Les digo a mis amigos que mi barrio ha cambiado. Que ya no hay tanta bulla, tanta bronca y tanta sangre como hace un año. Que la presencia policial casi constante le roba cierto carisma a la zona y me deja sin historias de peleas, pero a cambio puedo dormir sin interrupciones. Las sirenas se escuchan menos. Aunque todavía se escuchan: a menudo atraviesan la calle coches de policía a toda pastilla. Les digo que eso de las peleas diarias prácticamente ha acabado. Tras tomar algo en casa salimos a la calle y, justo entonces, nada más abandonar el portal, vemos unos metros más allá cómo dos tipos se pegan puñetazos. Hay gente que separa, gente que corre y, en breve, la reyerta queda disuelta. Son las tres de la madrugada. La situación logra, creo yo, que mis palabras no tengan valor. Digo que no hay broncas y salimos a la calle y nos topamos con una.
Por las calles de Madrid han colocado unas cien vacas hechas con fibra de vidrio y recubiertas de pintura y dibujos. Son muy coloristas y atraen a los niños. La iniciativa entra dentro de la CowParade. Un día te levantas, sales a la calle y en las aceras hay vacas de colores que fotografían los turistas y a las que se suben los niños, emocionados por las posibilidades de juego que ofrecen. Al parecer, CowParade ha recorrido otras calles de diversas ciudades del planeta. Veamos lo que dicen en la Wikipedia de esta muestra urbana: “El concepto es simple: artistas locales decoran esculturas de fibra de vidrio con forma de vacas; luego las esculturas son distribuidas por el centro de la ciudad, en lugares públicos como estaciones de metro, avenidas importantes y parques”. En la Plaza de Lavapiés colocaron dos de ellas y siempre tienen niños alrededor. Pero una no duró mucho. Creo que no llegó a estar dos días allí puesta. En la misma noche en la que presenciamos la pelea a puñetazos a un paso de casa, alguien se dedicó a arrancar una de las vacas de su soporte. Creo que están sujetas por tornillos a su soporte, pero dio igual. La vaca desapareció. A la mañana siguiente me lo contó mi vecina. Que ya se habían cargado una de las vacas y que se contaba que había aparecido su cadáver por Huertas (lo de “su cadáver” es de mi cosecha). Pero, buscando información en los periódicos, encontré otra versión distinta: cinco jóvenes la arrancaron para llevársela a su casa, cerca de Embajadores. Un vecino los vio, los siguió y al día siguiente la policía fue al domicilio de los chicos y la requisó. En cualquier caso, en el diario 20 Minutos contaban que otras vacas han sufrido destrozos en la ciudad. Es imposible llevar a cabo iniciativas de este estilo porque siempre hay hordas de fulanos que lo destruyen todo. Me pregunto si ha ocurrido lo mismo en otras ciudades.

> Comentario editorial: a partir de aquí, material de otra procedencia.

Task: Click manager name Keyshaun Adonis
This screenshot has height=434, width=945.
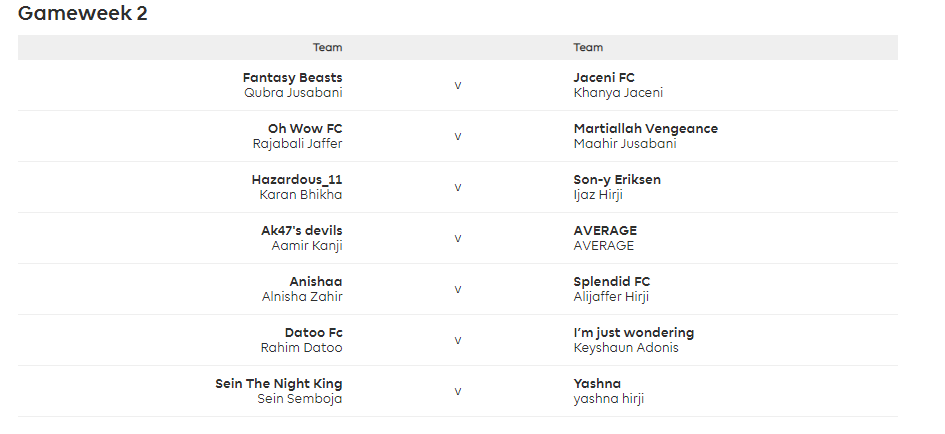Action: [626, 348]
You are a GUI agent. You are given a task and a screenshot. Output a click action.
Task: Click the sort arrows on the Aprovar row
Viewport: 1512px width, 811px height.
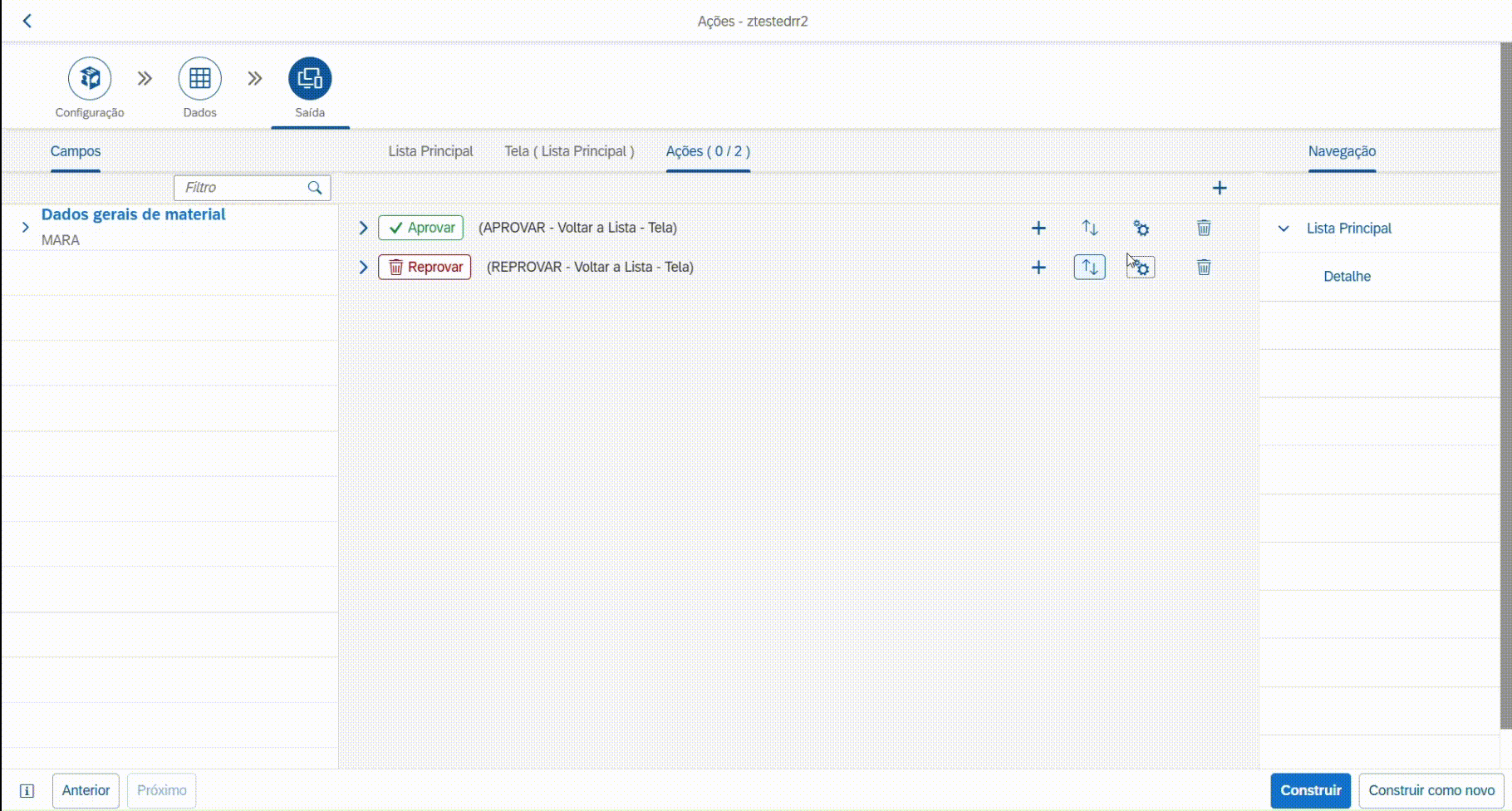[x=1090, y=228]
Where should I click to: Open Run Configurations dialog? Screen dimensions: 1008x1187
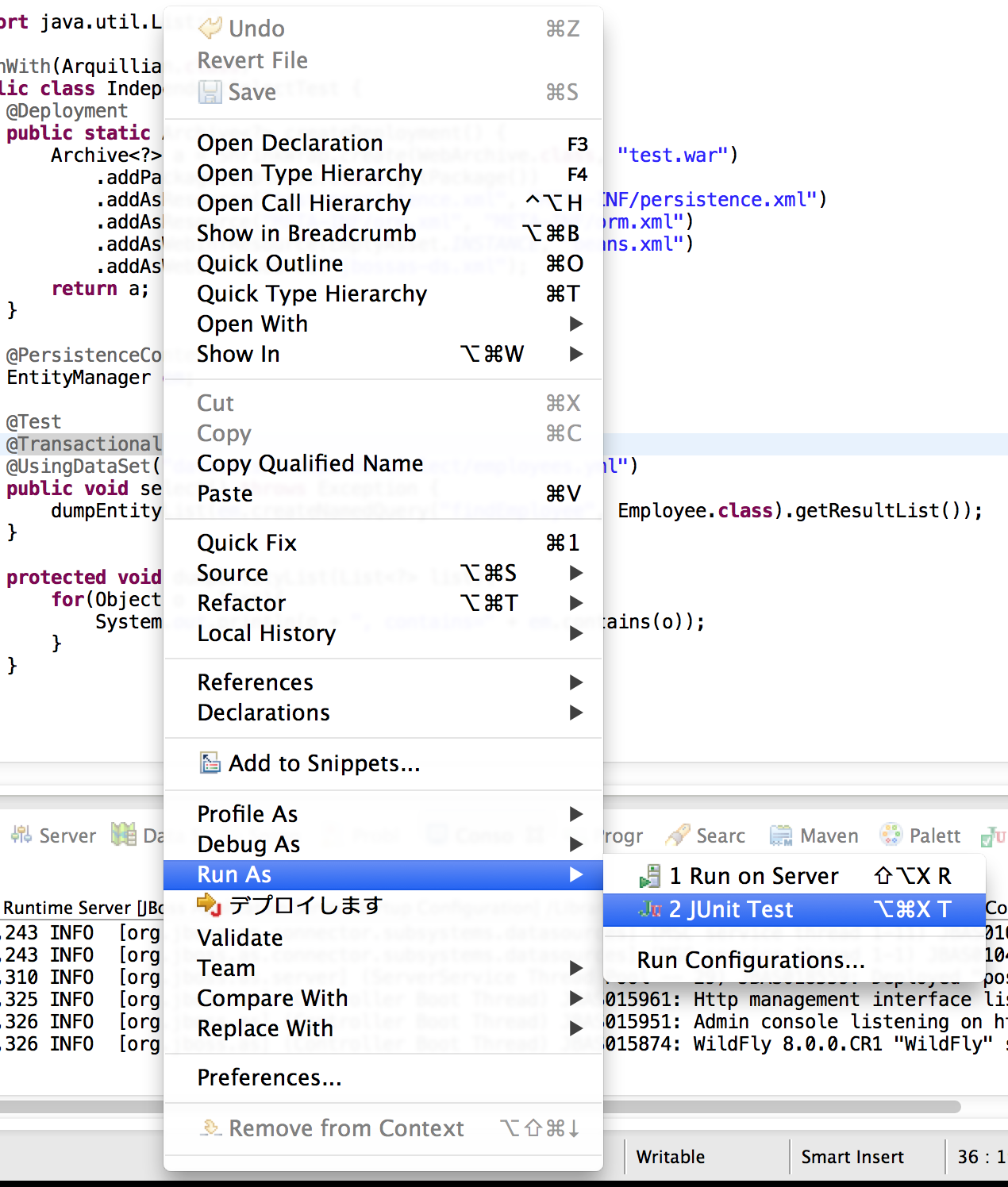coord(750,960)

Sigo con esa noche. El único bar abierto es el Candela. Nos metemos allí a tomar la última. El Candela es la Torre de Babel de los garitos. De madrugada se juntan diversas razas: blancos, chinos, árabes, negros, gitanos, etcétera. Nunca ha saltado la chispa, al menos en las veces en que he estado por allí. La chispa puede saltar porque se trata de gente muy distinta entre sí. Tomamos la copa que dan con la entrada. Siete euros. El Candela tiene algo especial. Tal vez sea la amplitud del local. O tal vez sea que sus paredes desprenden la sensación de que uno está pululando por un sitio mítico, cuna de famosos y cantaores. Al salir, un marroquí en torno a los cincuenta y pico años nos pide un pitillo. No tenemos. Empieza a hablar con nosotros y nos cuenta algo de su historia. Es un tipo majísimo. No entendí el motivo, pero nos enseñó sus papeles. Luego me fui a casa. Supongo que, a esa hora, ya habían arrancando la vaca.